How are we to approach the complex reality of being alive? All these details that make up our lives; all the ways those activities come together; all the struggles we all have; all the weight and history behind the systems or bodies of thought our lives unfold within. This sense in which we’re all “here”, living lives at different points within the same reality, with our main uniting point perhaps being our humanity.

Increasingly, it seems we’re all drawn into this one conversation: this one body of activities where choices and their consequences ripple out to affect people living different lives in remote places. As if the web of modern capacities has extended to pull the whole world into one fairly immediate discussion around what it is to be human. A conversation in which we all have our part.

Within that picture, how are we to address all that needs to be resolved? If, in almost every aspect, imperfections are causing problems that are being felt by individual or collective people, beings or resources, how are we to draw attention to those causes in ways likely to raise the kind of compassionate awareness that can lead to sustained changes in everyone’s lives?

Isn’t that what’s needed? That we gain a realistic sense of what our lives “are” and the impacts they’re having.
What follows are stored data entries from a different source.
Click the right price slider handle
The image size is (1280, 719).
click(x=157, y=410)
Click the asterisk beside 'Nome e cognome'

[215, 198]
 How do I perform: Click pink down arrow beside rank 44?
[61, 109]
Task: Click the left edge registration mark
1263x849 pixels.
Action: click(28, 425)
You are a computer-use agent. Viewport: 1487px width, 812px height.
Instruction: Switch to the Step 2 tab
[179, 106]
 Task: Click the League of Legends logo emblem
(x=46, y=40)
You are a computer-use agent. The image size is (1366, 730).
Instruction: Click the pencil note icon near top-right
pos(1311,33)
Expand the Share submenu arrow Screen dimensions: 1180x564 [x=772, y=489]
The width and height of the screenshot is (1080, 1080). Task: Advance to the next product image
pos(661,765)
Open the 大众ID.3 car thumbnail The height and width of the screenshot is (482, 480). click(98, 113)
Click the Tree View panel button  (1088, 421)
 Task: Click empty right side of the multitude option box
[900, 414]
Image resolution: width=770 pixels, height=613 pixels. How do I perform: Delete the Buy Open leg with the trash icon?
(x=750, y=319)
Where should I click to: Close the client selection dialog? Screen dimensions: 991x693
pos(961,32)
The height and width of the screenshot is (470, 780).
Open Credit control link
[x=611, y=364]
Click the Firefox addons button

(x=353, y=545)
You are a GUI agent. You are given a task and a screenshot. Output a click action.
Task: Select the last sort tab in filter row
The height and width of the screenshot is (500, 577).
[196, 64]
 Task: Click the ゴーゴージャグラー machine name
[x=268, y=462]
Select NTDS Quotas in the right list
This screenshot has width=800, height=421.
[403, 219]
That we extend ourselves to the point of caring for beings other than ourselves. That such a comprehensive understanding would lead us to make informed, responsible decisions that rightfully preserve the interests and future of all beings calling this planet home.

After all, if the consequences of our actions are far-reaching, isn’t that the extent of our responsibility? Technologies may have stretched the scope of “community” to the point where few can honestly imagine all our lives now play into, but that can’t absolve us from needing to grasp the significance of our actions.

Given that scope, then, isn’t it perhaps more effective if we’re fighting important battles on all fronts? That, each person tackling whatever life brought most pressingly to their attention, they’ll most likely have the strength to see that battle through to its conclusion. This idea of complex realities “needing” the multi-pronged engagement of numerous committed individuals.

Idealistically, of course, everyone would care rightly for everything; but what if reaching that point takes time? It also seems we’re different in how we see things, how we frame them, how we need to discuss them, and how we feel it best to respond. Despite this being one conversation around one reality, how realistic is the notion of a one-size-fits-all approach to change?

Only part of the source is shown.